10' UV light build for garage glassing

I had some tendonitis going a few months ago, and figured if I couldn’t hold a sanding block right, I’d keep busy some other way. My wife hates the smell of curing resin, so I use UV cure in order to have the process move quickly. Problem is, I was developing a trail of drops on the patio out to where I cure boards, the pathway to that spot was a ding gauntlet for boards, and my glassing window as a dad often doesnt match the sunny parts of the day. 

I had a bunch of doorskin for templates that kept attacking my fingers, (Bill, you were right) so I decided to use that for my build just to be rid of it. I found UV lamps online, agreed to glass a board or two for my neighbor in exchange for some old housings he had in his garage, and ordered a ceiling mount pulley set from Jeff (amazon). 

The doorskin material is very light, but with all the ribs glued up, the light and hood feels solid. Feels like a model airplane wing. If I wasnt committed to using up the doorskins I think glassing the thing like an old Biplane wing could have been cool. I’m too cheap to burn that much cloth and resin on a non-board, though. 

The lamp cured my laminating stage to a thickening cut-lap stage in a couple minutes, and it was feeling pretty hard when I came back in around 10 minutes later.
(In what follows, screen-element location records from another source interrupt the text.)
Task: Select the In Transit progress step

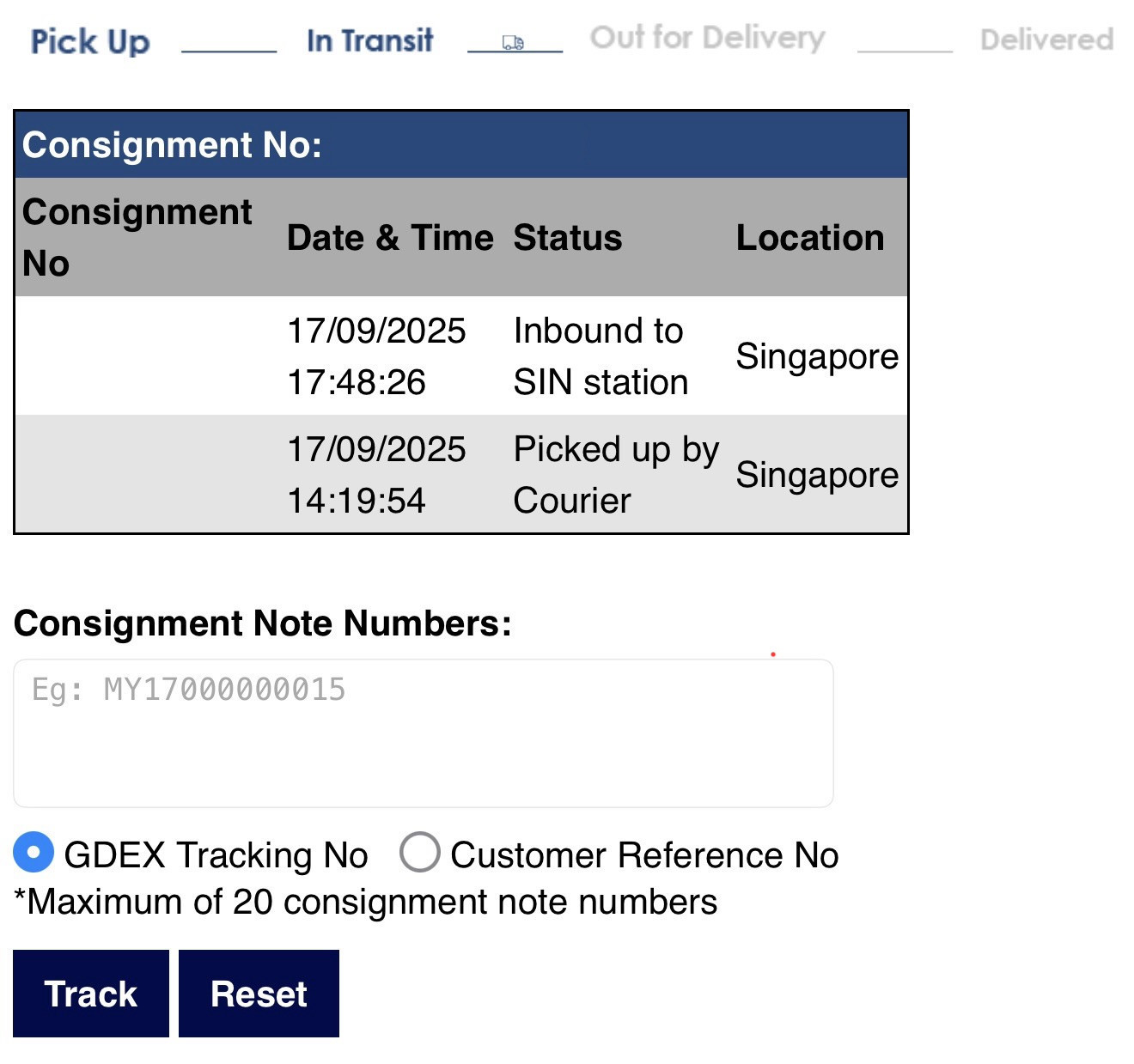Action: point(369,40)
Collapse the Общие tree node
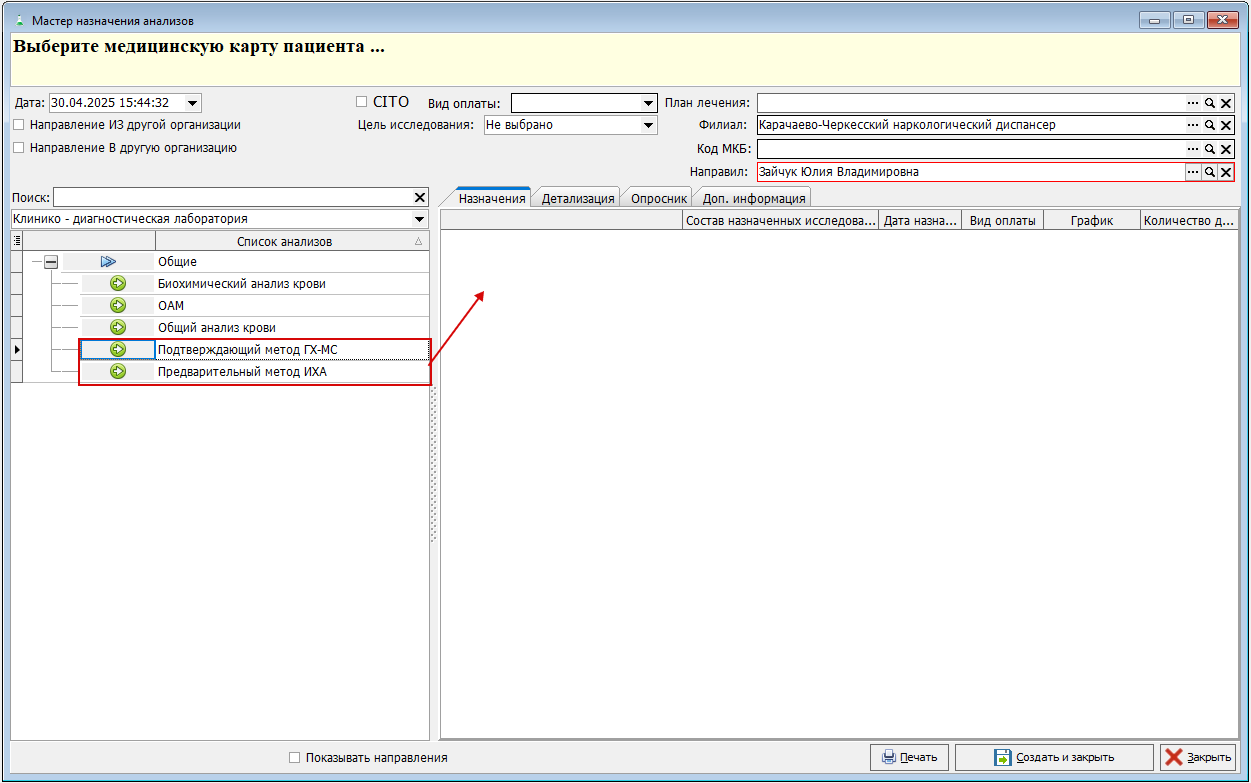Image resolution: width=1251 pixels, height=783 pixels. (51, 262)
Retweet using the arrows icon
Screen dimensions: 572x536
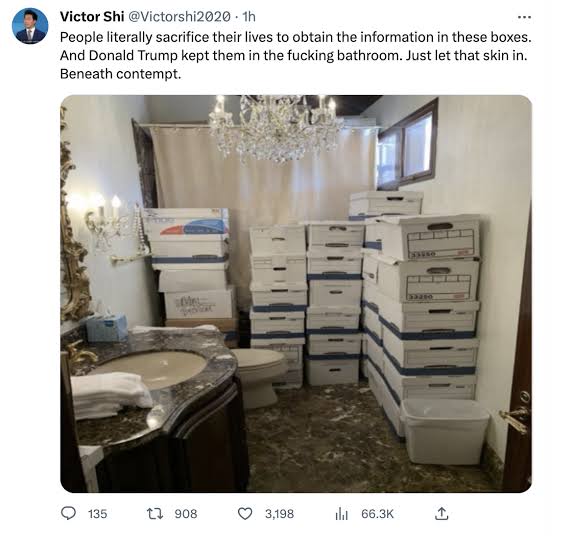pyautogui.click(x=154, y=514)
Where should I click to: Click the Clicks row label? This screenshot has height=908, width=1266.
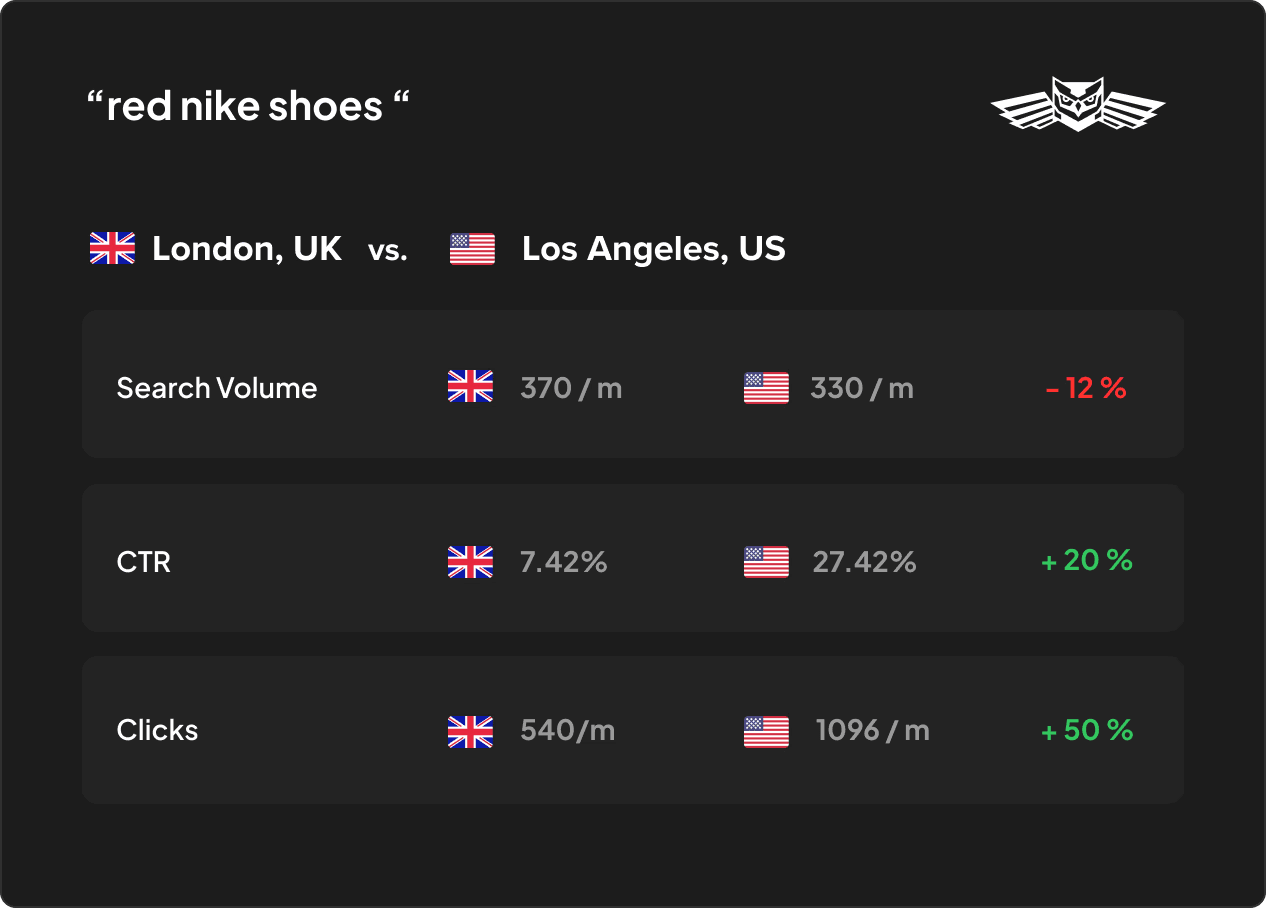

I don’t have exact times because I didn’t want to stick my fingers in uncured resin and mess up my glass job, but it seemed reasonable in it’s cure times. One thing that I need to improve is the light reaching the rails. Maybe some sort of flap that can hang on each side iof the lamp to bounce light around to the rail. I had to move the board to one side then the other and prop it at an angle to get the light to reach it. Other than that, it was nice to cure the board in place, no doorknob or barbecue dings :smiley:

 

 




Some reflective material inside your hood might help.

Exactly.

A coat of bright white paint on the under side of your hood is a start.  

Hi all, thank you for the feedback. You know, I have some reflective metallic silver spraypaint for it from other projects, and that was the original plan. But when I tried it out on mockup with just wood grain as the reflective surface and the board cured in minutes, that seemed unnecessary. It really seems more of an angle of reflection thing - I don’t think the light is being bounced down around to those rails. If I end up taking this beast down to add little flaps along the sides, I’ll definitely spray that underside too, as it’s very little extra work once it’s down and on sawhorses. Right now I’m thinking of adding a 6-8" flap along each side held there by hog rings or domething, with a tie or something at each end to pull it inward and around the rail to really get the light bounced where I want it. 

 

Thank you for the brainstorming!

Foil tape from Home Depot would be all you’d need.

That is not a bad Idea at all, and come to think of it, I have some! Thank you!